Almost certainly, that won't be the end of it. If Balsillie gets the team, the NHL has vowed an immediate appeal and will seek a stay of the sale. Balsillie says he probably would appeal if loses.
The Canadian, who lists his personal wealth at $3 billion, upped his bid on Tuesday to $242.5 million when he offered the city of Glendale $50 million to end its objections to the sale. Since the season opener is three weeks away, Balsillie said he might need to play a few games in Glendale before he can complete the cross-continent move to Hamilton.
The NHL says such a move at this late date is out of the question.
The league, citing concerns that there may be no other bidder in the competition, made its own offer of $140 million at the last minute. The league says it would resell the team outside the bankruptcy proceedings and give any net profit to the creditors. The NHL still says its first preference is to find a buyer to keep the team in Glendale, but if that doesn't happen, the league will seek to relocate the franchise.
Ice Edge issued a statement on Wednesday that it was withdrawing because of the inability to reach a new lease agreement with the city of Glendale.
That is the same reason given by a group headed by Chicago sports mogul Jerry Reinsdorf when it pulled out last week.
Ice Edge, made up of a group of Canadian and American investors, had said it would spend up to $150 million to buy the team and keep it in Glendale. The group, whose supporters included Wayne Gretzky, wanted to play five games in Saskatoon, Saskatchewan.
"We continue to strongly believe in the potential of the Phoenix Coyotes for the long term in Glendale," Ice Edge said, "and therefore we will be examining our options after the conclusion of the bankruptcy auction process."
Bettman said in a declaration Tuesday that Ice Edge was pulling out of the competition. But Anthony LeBlanc, the Ice Edge CEO, told The Associated Press on Wednesday that his company and the city had additional talks Tuesday night and Wednesday morning to try to reach a deal.
"We just came to a collective decision that it just wasn't going to be possible to get this done in time for the bankruptcy auction," LeBlanc said.
The court proceedings will be conducted with the status of Gretzky under a cloud of uncertainty.

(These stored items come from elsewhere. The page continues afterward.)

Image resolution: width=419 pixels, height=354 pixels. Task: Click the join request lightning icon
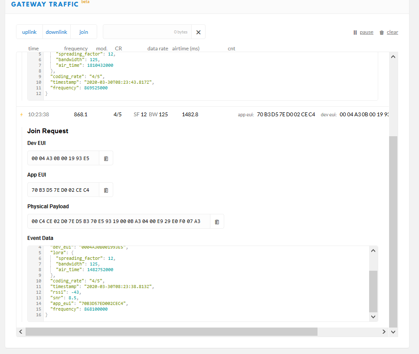tap(21, 115)
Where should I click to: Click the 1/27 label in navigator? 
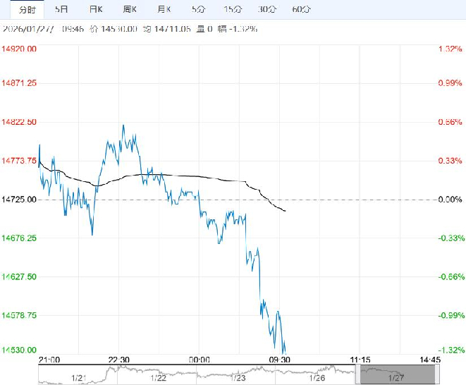pos(398,377)
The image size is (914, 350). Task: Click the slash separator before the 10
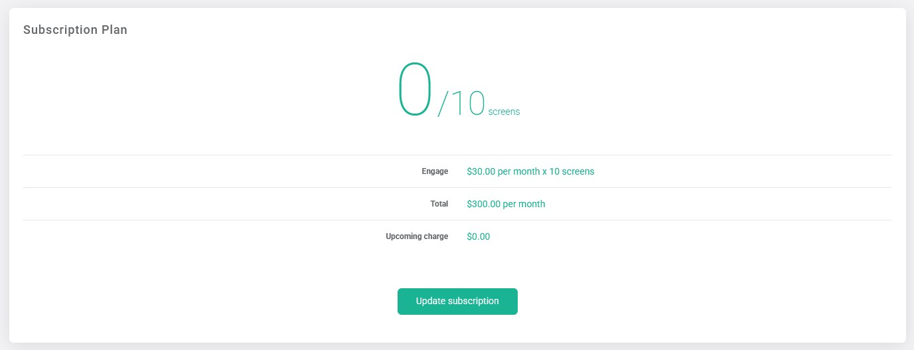(x=443, y=105)
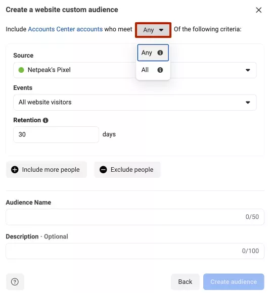Click the green Netpeak's Pixel status dot
This screenshot has width=270, height=293.
click(x=21, y=70)
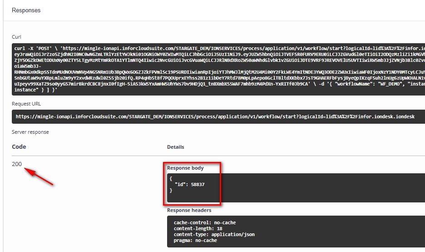Click the Details column header
Image resolution: width=425 pixels, height=252 pixels.
175,147

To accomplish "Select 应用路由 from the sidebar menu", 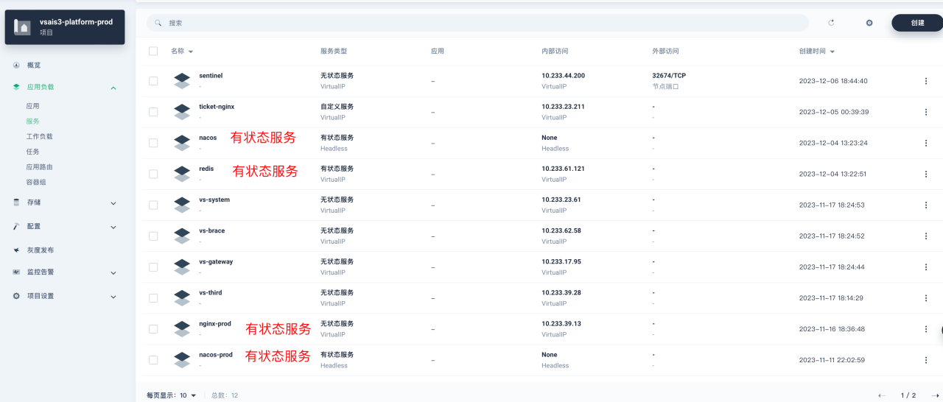I will (x=39, y=167).
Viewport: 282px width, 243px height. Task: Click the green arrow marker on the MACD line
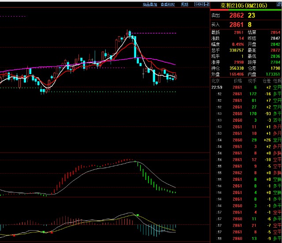[x=137, y=215]
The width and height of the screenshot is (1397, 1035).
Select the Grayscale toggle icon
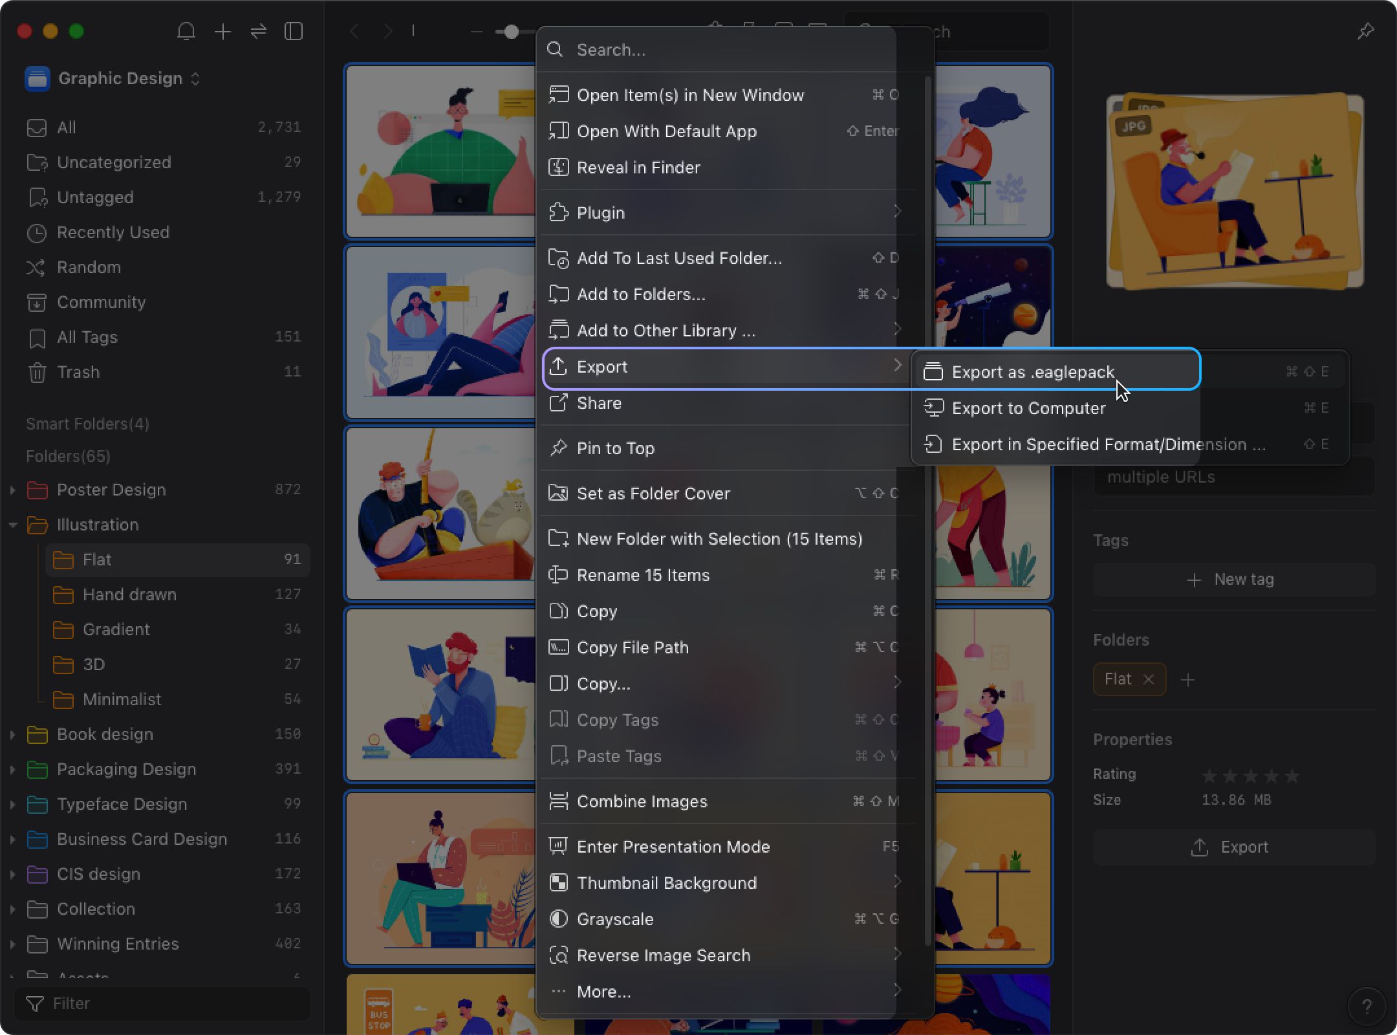[x=559, y=917]
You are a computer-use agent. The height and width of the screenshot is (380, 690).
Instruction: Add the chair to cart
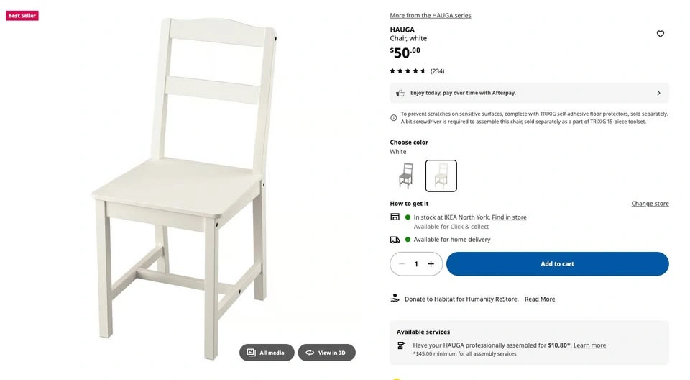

The NHL's offer would reject the contract of Gretzky to coach the team at a salary of $8.5 million in the coming season.
Meanwhile, the Coyotes are set to open training camp on Saturday with the first preseason game next Tuesday.

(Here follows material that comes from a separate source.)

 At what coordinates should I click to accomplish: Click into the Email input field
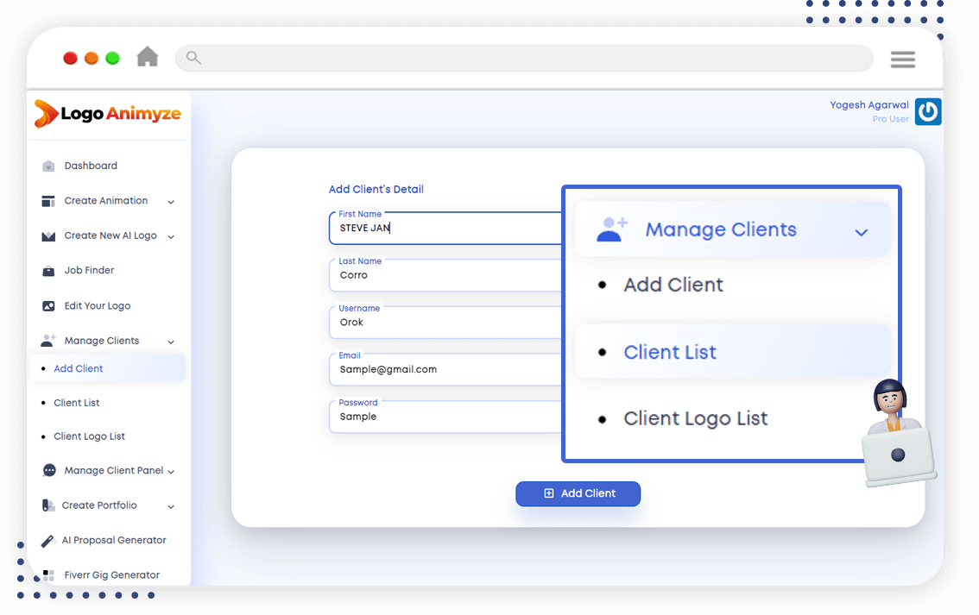pos(445,370)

The number of documents filed in the case has approached 1,000 with several of the sticky issues yet to be resolved.
At the top of that list is whether the judge should overrule the 26-0 vote by the NHL's board of governors rejecting Balsillie as an owner, saying he is untrustworthy.
Balsillie also wants the judge to set a reasonable relocation fee since the league says it need not act on moving the team because the issue is moot now that the Canadian has been turned down as an owner.
Still, the NHL offered two studies that put a proposed relocation fee at between $101 million and $195 million. A study for Balsillie by an economics professor puts the amount at $11.2 million to $12.9 million.
"I respect the NHL and honor its rules and processes," Balsillie said in a declaration filed on Tuesday. "I have no interest in undermining the league's rules or processes and have never had an intention to do so. I only ask that the NHL's constitution and by-laws be fairly applied to me."
Coyotes owner Jerry Moyes would get nothing under the NHL's proposal but $104 million from Balsillie's bid. The NHL contends Moyes' $300 million in loans to the team is lost equity and not a debt.
The Coyotes have lost tens of millions of dollars in recent seasons. Balsillie contends there is no way the NHL can succeed in Arizona, but the franchise would thrive in hockey-crazy Hamilton. However, Hamilton is in the territory claimed by the Toronto Maple Leafs and the Buffalo Sabres.
Thursday's agenda also includes arguments over whether Balsillie can break the lease with Glendale under bankruptcy law and whether the judge should allow relocation of the team without the NHL's consent.
Glendale spokeswoman Jennifer Liewer declined to say how Balsillie's $50 million offer will affect the city's objection to Balsillie's bid.